The jury, comprising Frank Spotnitz, Fiona Campbell, Rashmi Bajpai, Bal Samra and Rachel Glaister, evaluated a shortlist that ranged from a dark Mumbai comedy-drama about mental health (Dirty Minds, created by Sundar Aaron) to a Delhi coming-of-age mystery (Djinn Patrol, by Neha Sharma and Kilian Irwin), a techno-thriller about a teenage gaming prodigy (Kanpur X Satori, by Suchita Bhatia), an investigative crime drama blending mythology and modern thriller (The Age of Kali, by Shivani Bhatija), a documentary on India’s spice heritage (The Masala Quest, hosted by Sarina Kamini), a documentary on competitive gaming (Respawn: India’s Esports Revolution, by George Mangala Thomas and Sangram Mawari), and a reality-horror competition merging gaming and immersive fear (Scary Goose, by Samar Iqbal).
The session was hosted by Mayank Shekhar.
The two winners were Djinn Patrol, backed by Miura Kite, formerly of Participant Media and known for Chinatown and Keep Sweet: Pray & Obey, with Jaya Entertainment, producers of Real Kashmir Football Club, also attached; and The Masala Quest, created and hosted by Sarina Kamini, an Indian-Australian cook, author and self-described “spice evangelist.”
The summit also unveiled the Content India Trends Report, whose findings made for bracing reading. Daoud Jackson, senior analyst at OMDIA, set the tone: “By 2030, online video in India will nearly double the revenue of traditional TV, becoming the main driver of growth.” He noted that in 2025, India produced a quarter of all YouTube videos globally, overtaking the United States, while Indians collectively spend 117 years daily on YouTube and 72 years on Instagram. Traditional subscription TV is declining as free TV and connected TV gain ground, forcing broadcasters to innovate. “AI-generated content is just 2 per cent of engagement,” Jackson added, “highlighting the dominance of high-quality human content. The key for Indian media companies is scaling while monetising effectively from day one.”

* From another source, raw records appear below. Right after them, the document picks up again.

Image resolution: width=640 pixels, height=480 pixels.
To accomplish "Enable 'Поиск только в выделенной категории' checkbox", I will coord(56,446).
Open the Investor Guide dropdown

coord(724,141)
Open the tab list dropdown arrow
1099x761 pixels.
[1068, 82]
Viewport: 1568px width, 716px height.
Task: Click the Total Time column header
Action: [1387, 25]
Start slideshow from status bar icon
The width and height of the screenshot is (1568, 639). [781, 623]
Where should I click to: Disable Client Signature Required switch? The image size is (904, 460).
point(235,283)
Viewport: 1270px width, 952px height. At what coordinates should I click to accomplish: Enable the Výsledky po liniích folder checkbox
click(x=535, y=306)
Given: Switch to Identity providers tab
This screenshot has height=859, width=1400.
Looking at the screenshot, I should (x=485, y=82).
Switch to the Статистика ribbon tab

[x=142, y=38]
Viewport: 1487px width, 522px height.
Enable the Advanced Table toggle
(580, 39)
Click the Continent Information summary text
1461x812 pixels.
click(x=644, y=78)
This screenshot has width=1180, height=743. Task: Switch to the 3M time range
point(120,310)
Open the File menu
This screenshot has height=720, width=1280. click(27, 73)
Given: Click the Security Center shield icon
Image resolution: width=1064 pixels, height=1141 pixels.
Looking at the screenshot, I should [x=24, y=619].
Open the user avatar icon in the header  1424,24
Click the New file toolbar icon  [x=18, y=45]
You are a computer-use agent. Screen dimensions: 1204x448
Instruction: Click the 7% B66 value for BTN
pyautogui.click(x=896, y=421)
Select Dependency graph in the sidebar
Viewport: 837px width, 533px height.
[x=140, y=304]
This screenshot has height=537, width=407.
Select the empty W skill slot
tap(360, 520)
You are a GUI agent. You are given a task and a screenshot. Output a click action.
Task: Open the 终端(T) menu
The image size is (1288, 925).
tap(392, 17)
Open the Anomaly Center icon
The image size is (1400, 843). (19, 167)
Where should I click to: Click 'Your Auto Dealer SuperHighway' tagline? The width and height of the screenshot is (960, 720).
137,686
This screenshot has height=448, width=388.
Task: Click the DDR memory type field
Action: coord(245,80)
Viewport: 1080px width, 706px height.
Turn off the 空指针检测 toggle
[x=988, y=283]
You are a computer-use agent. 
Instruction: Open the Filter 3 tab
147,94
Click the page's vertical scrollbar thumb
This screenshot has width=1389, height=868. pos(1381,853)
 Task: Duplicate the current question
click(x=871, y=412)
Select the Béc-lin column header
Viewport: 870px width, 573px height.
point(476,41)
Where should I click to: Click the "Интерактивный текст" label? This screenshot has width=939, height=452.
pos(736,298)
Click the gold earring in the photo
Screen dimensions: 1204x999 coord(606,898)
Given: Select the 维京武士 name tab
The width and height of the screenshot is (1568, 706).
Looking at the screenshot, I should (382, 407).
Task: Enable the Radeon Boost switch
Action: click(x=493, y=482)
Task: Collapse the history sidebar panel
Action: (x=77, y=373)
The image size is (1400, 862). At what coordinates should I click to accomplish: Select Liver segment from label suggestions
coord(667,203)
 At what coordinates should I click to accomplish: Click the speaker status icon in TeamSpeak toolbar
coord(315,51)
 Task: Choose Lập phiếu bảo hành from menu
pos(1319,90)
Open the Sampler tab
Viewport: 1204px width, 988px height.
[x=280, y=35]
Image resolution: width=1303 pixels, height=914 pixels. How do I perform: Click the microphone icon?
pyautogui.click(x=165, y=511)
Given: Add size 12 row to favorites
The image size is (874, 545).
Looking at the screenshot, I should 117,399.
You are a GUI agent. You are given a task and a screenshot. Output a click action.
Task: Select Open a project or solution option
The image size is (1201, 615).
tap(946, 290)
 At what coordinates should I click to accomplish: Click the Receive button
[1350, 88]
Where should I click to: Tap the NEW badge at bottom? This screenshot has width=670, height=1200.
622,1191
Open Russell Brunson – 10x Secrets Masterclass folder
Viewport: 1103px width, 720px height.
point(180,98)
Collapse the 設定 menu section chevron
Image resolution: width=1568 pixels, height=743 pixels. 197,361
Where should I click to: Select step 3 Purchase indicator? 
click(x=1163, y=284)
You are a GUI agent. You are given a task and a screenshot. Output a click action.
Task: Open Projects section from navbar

Hannah Walsh, principal analyst at Ampere Analysis, added hard numbers to the picture. India produced over 24,000 titles in January 2026 alone, with 19,000 available internationally. The country now accounts for 12 per cent of Asia-Pacific content spend, up from 8 per cent in 2021, outpacing both Japan and China. Key exporters include JioStar, Zee Entertainment, Sony India, Amazon and Netflix, delivering over 7,500 Indian-produced titles abroad each year. The top importing markets are Saudi Arabia, the UAE, Egypt, the United States and the Philippines. Scripted content dominates globally at 88 per cent, with crime dramas and children’s and family titles performing particularly strongly.
Manoj Dobhal, chief executive and executive director of Dish TV India, framed the summit’s ambition squarely. “Stories don’t need translation. They need a platform, discovery, and reach, local or global,” he said. “India produces more movies than any country, our streaming platforms compete globally, and our tech and creators win international awards. Yet fragmentation slows growth. Producers, platforms, and tech move in different lanes. We need shared spaces, collaboration, and an ecosystem where ideas, technology, and people meet. That is why we built Content India.”
The data, the pitches and the prize money all pointed to the same conclusion: India is not waiting for the world to discover its stories. It is building the infrastructure to sell them.